Wie weit darf Arbeits­zeiter­fassung gehen?

Wie weit darf Arbeits­zeiter­fassung gehen?

Immer mehr Unternehmen setzen auf digitale Zeitererfassungsysteme, die weit über klassische IT-Maßnahmen hinausgehen. Totale Kontrolle?

Wolfie Christl; Sarah Spiekermann: Networks of Control. A Report on Corporate Surveillance, Digital Tracking, Big Data & Privacy. Publisher: Facultas, Vienna. 2016. Pages: 165. ISBN 978-3-7089-1473-2

Überwachungsforscher Wolfie Christl warnt in seiner Studie eindringlich vor den Risiken digitaler Überwachung am Arbeitsplatz. Etliche Softwarelösungen von großen, bekannten Softwarfirmen ermöglichen eine umfassende Kontrolle des Arbeitsverhaltens: Sie analysieren nicht nur die Kommunikation in E-Mails, Chats oder Meetings, sondern erfassen auch Verhaltensdaten wie Log-ins, Dateizugriffe oder Bewegungsprofile im Büro.

Während Unternehmen solche Tools oft mit dem Argumenten der Cybersicherheit, Prozessoptimierung oder Arbeitszeiterfassung einsetzen, sieht Christl darin eine gefährliche Vermischung von legitimen Interessen und flächendeckender Überwachung. Besonders problematisch sei der Einsatz von KI-basiertem Profiling, das angeblich "auffälliges" Verhalten erkennt - etwa bei vermeintlich unzufriedenen oder risikobehafteten Mitarbeitern. Diese Art der Dauerüberwachung gefährdet laut Christl die Privatsphäre am Arbeitsplatz massiv.
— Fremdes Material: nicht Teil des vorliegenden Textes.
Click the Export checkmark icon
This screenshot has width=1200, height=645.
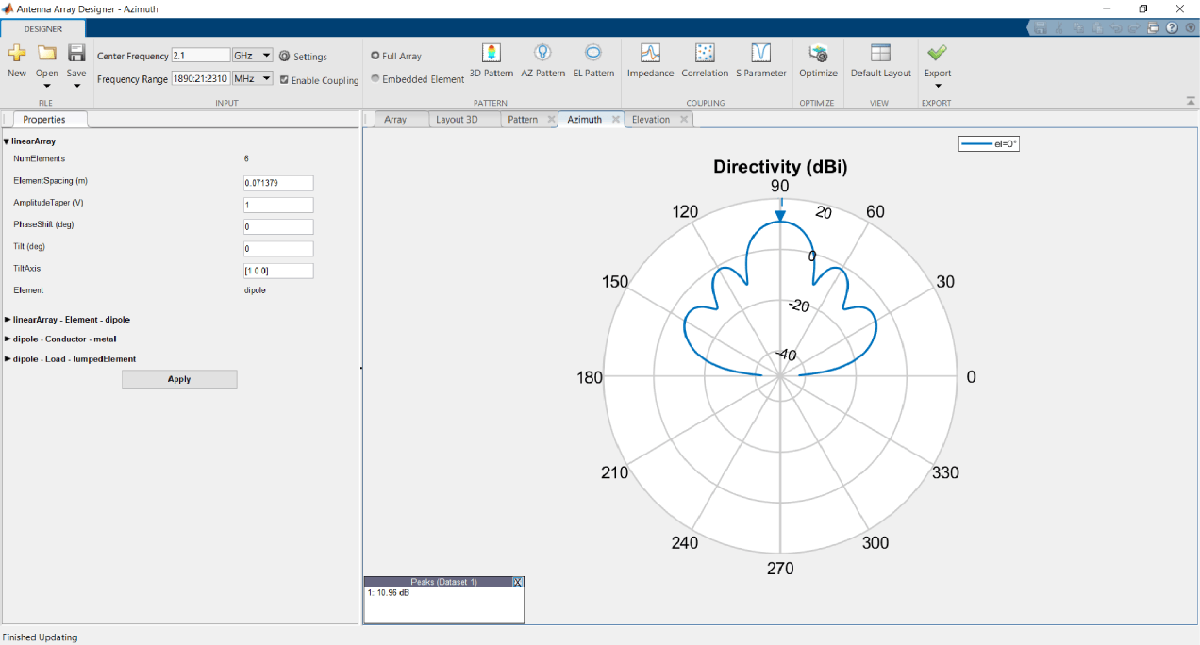point(937,53)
Zwar ließen sich manche Maßnahmen rechtfertigen, etwa bei besonders sensiblen Tätigkeiten, doch in der Praxis würden die Systeme oft ohne genaue Prüfung der Verhältnismäßigkeit eingesetzt. Christl kritisiert, dass Softwareanbieter wie Microsoft standardmäßig invasive Funktionen empfehlen, ohne auf die rechtlichen Konsequenzen in Europa Rücksicht zu nehmen. Hier seien viele dieser Praktiken datenschutzrechtlich höchst bedenklich, insbesondere wenn keine klare Betriebsvereinbarung vorliegt.
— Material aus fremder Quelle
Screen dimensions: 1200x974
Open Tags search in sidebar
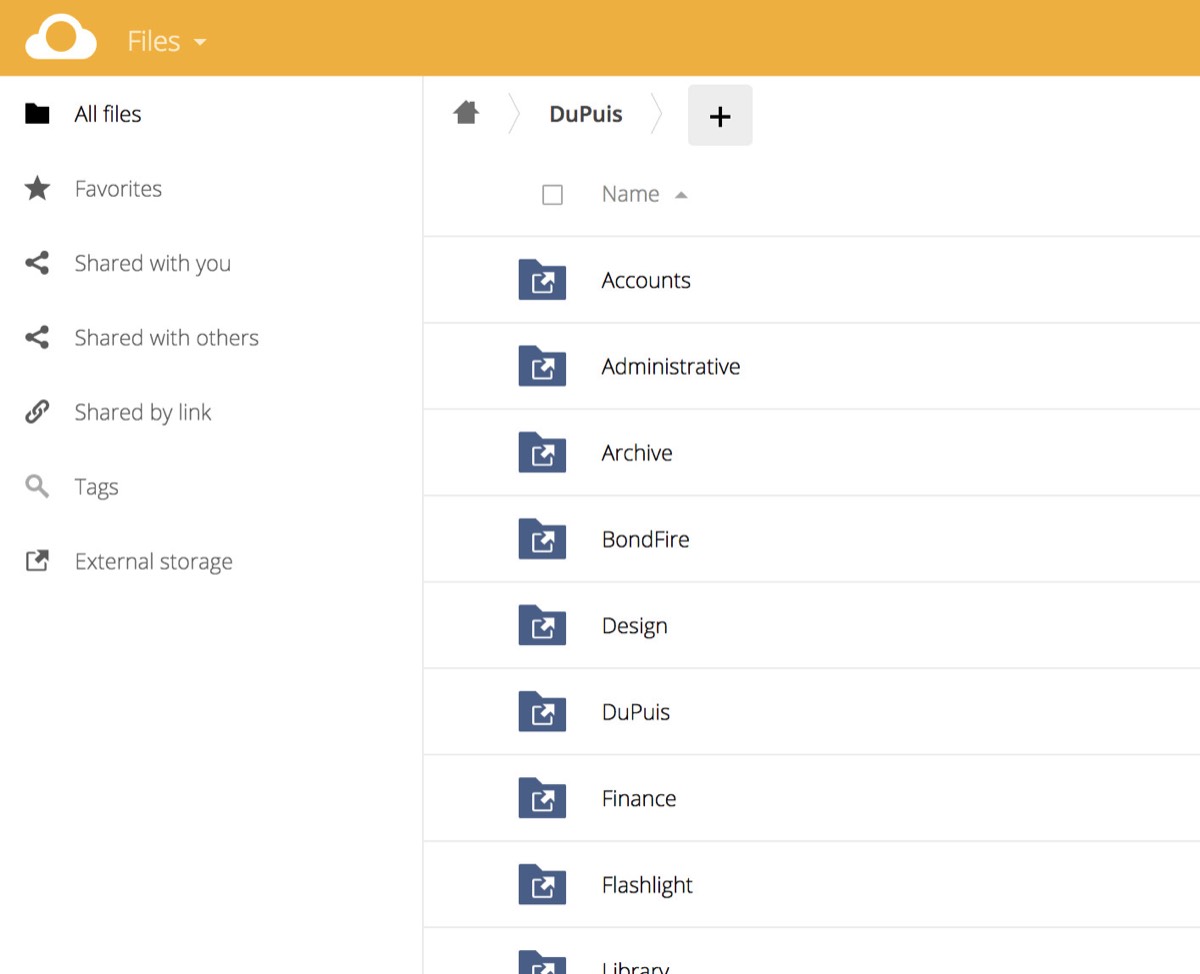(96, 487)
Eine zentrale Rolle spielt der Betriebsrat, der bei der Einführung solcher Systeme mitbestimmen muss. Christl fordert, diese Mitbestimmung zu stärken und Überwachung nicht zu einer stillschweigend akzeptierten Norm werden zu lassen. Er sieht in der unkritischen Anwendung solcher Technologien eine ernsthafte Gefahr für Arbeitnehmerrechte und warnt vor einem "digitalen Arbeitsplatz-Totalitarismus", wenn Unternehmen uneingeschränkt über Überwachung entscheiden dürfen.
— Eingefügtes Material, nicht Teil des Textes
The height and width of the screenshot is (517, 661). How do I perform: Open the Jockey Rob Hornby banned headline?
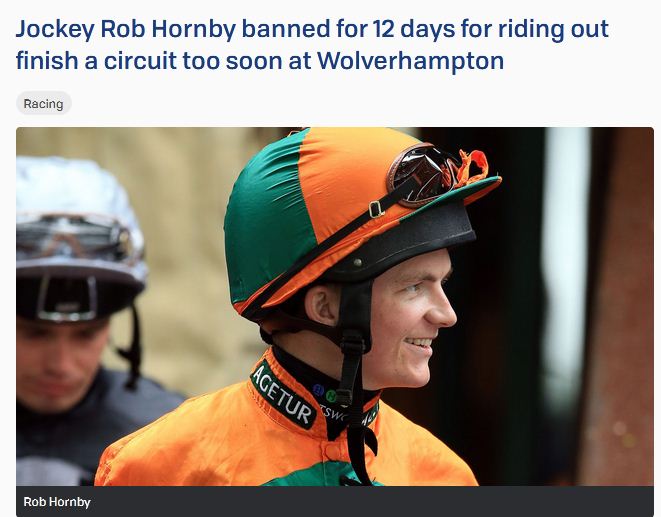tap(312, 45)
Um diesem Trend entgegenzuwirken, müsse man rechtliche Rahmenbedingungen schärfen, Unternehmen stärker sensibilisieren und die Öffentlichkeit für die Problematik interessieren. Nur so könne das Gleichgewicht zwischen Sicherheit und persönlicher Freiheit in der digitalisierten Arbeitswelt bewahrt werden.